Юмор, да и вообще все ощущения, рождающиеся в спектакле, гиперболизируют AES+F. Режиссер полностью доверяет культовой художественной группе. Еще бы, именно с AES+F в качестве творческих партнеров Зельдович 13 лет назад дебютировал в театре (поставил спектакль «Отелло» в Центре им. Мейерхольда). И художники не просто дополняют то, что придумано режиссером и актерами, — они порождают множество новых, порой странных и сложноинтерпретируемых смыслов. Все оформление спектакля умещается на трех экранах, которые то делят пространство на два плана, то превращаются в цельный задник. На экранах — ассоциации художников, связанные с пьесой. Каждая из ассоциаций иллюстрирует новое событие. Каждое событие — самостоятельный эпизод, зарисовка со внятным началом, развитием и логичным финалом. Отдельный клип — на экране в прямом смысле, в актерском существовании — в переносном. А вот связь этих эпизодов эфемерна, да и не всегда обязательна — «Психоз» существует на границе спектакля и перформанса. Зато в стилистическом и художественном смысле все едино. «Аесы», конечно, вдохновляются то Сальвадором Дали (женские гениталии внутри грибов, ставшие легендой интернет-пространства уже после первых показов «Психоза», кажется, вдохновлены именно им), то Фридой Кало (оторванные части тела нет-нет, да и напомнят ее душераздирающие и в то же время душеспасительные работы), но всегда остаются собой. Их понимание текста часто буквально: где женщину просят показать руки, едва она вошла? На маникюре! Вот тысячи разноцветных ногтей на экране. Есть образ тараканов — вот огромные тараканы, а вот сотни тараканов поменьше. Написано: «Черный снег». Пожалуйста, вот черный снег на белом фоне. И в этом есть какая-то прекрасная, почти наивная, нерастраченная художественная искренность.

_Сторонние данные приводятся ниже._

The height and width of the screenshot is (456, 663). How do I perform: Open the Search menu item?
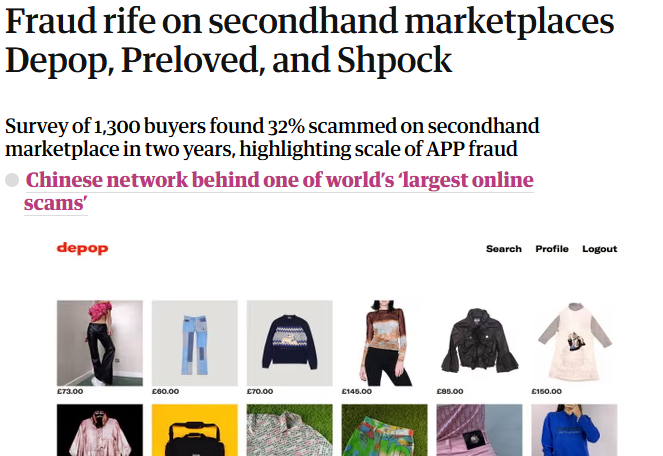point(503,249)
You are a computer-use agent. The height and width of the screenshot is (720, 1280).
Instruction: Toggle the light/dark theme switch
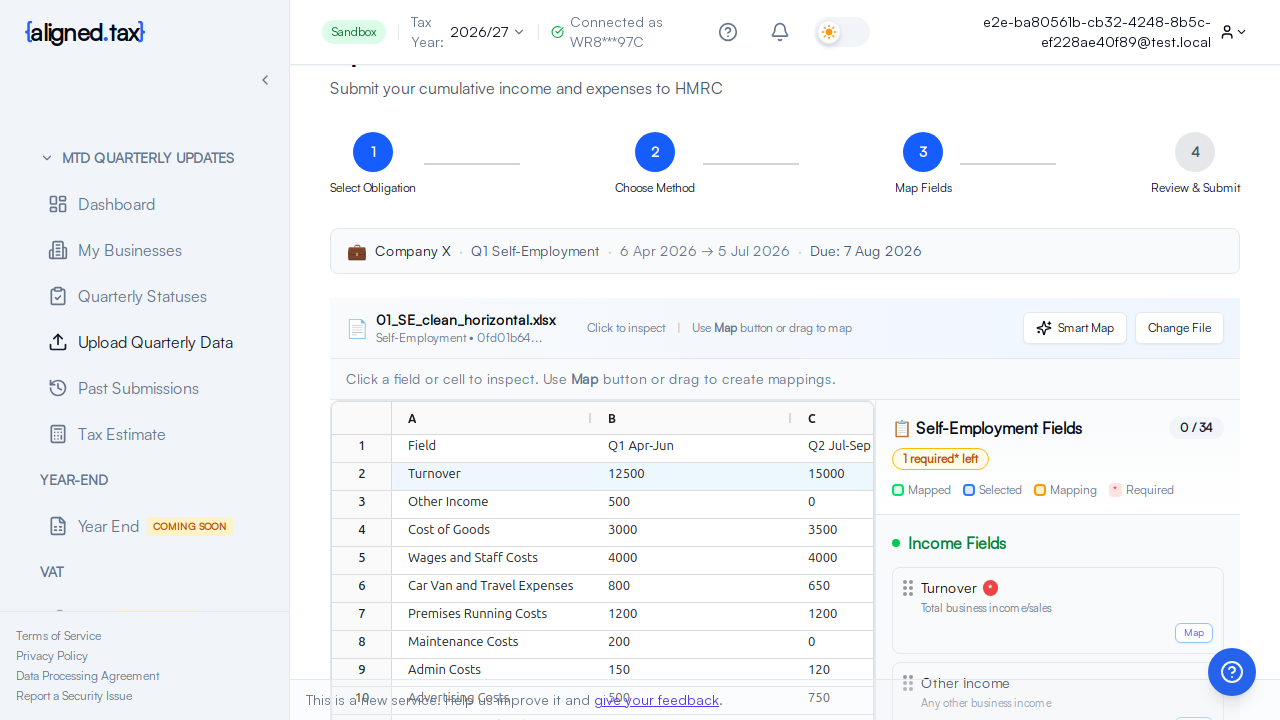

И все же что-то подсказывает, что за столь занятными «женскими тараканами» в «Психозе» скрыто нечто большее. Большее, чем болтовня в салоне красоты, большее, чем «комплекс принцессы», большее, чем даже просто любовь и просто смерть. Это большее прорывается, его не удержать, как не удержать в монологе Аллу Казакову. Это нечто — не про удивительных насекомых, население мозга любого интеллигентного человека, а про смысл жизни и его болезненное, ужасное отсутствие. Есть яркие картинки, есть умные споры, есть даже друзья, «которые так тебя поддерживают», а смысла в тебе и в мире — ни капли. И это известно множеству голосов, которые звучат стихами в одном человеке (пусть он и женщина), в человеке как будто бы лишнем, но, как известно, таком нужном любой литературе. В том числе британской в бунтарских 90-х.